(Collected data)
________________________
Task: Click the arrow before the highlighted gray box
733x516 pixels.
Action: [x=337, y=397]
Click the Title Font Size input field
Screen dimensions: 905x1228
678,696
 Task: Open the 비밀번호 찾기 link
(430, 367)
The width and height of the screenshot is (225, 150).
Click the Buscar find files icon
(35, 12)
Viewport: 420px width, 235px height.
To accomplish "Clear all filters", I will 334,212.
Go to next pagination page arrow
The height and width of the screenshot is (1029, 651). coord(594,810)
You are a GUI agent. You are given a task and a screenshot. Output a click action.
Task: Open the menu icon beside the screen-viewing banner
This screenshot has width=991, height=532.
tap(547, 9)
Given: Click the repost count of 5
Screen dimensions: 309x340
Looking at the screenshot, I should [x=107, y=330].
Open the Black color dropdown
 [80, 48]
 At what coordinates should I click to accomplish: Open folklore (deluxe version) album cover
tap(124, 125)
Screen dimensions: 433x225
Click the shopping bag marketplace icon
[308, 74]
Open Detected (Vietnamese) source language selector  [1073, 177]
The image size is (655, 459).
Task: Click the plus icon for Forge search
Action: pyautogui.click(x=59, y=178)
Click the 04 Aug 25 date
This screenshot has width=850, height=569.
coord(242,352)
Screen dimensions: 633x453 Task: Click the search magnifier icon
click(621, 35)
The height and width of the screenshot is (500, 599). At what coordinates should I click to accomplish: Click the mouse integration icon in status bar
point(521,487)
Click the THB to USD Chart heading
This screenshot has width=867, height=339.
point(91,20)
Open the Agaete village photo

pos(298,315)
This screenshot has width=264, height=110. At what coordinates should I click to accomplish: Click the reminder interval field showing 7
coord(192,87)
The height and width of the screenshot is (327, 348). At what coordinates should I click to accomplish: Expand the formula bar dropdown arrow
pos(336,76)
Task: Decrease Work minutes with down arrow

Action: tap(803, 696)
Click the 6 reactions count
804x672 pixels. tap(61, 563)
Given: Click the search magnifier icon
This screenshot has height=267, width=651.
________________________
◆ **WHAT IS BEING ASKED**
Could you reproduce the lines above, from the one that holds "Given: Click the search magnifier icon" through the last, exactly as they stand?

◆ **RESPONSE TO THIS TASK**
Given: Click the search magnifier icon
This screenshot has height=267, width=651.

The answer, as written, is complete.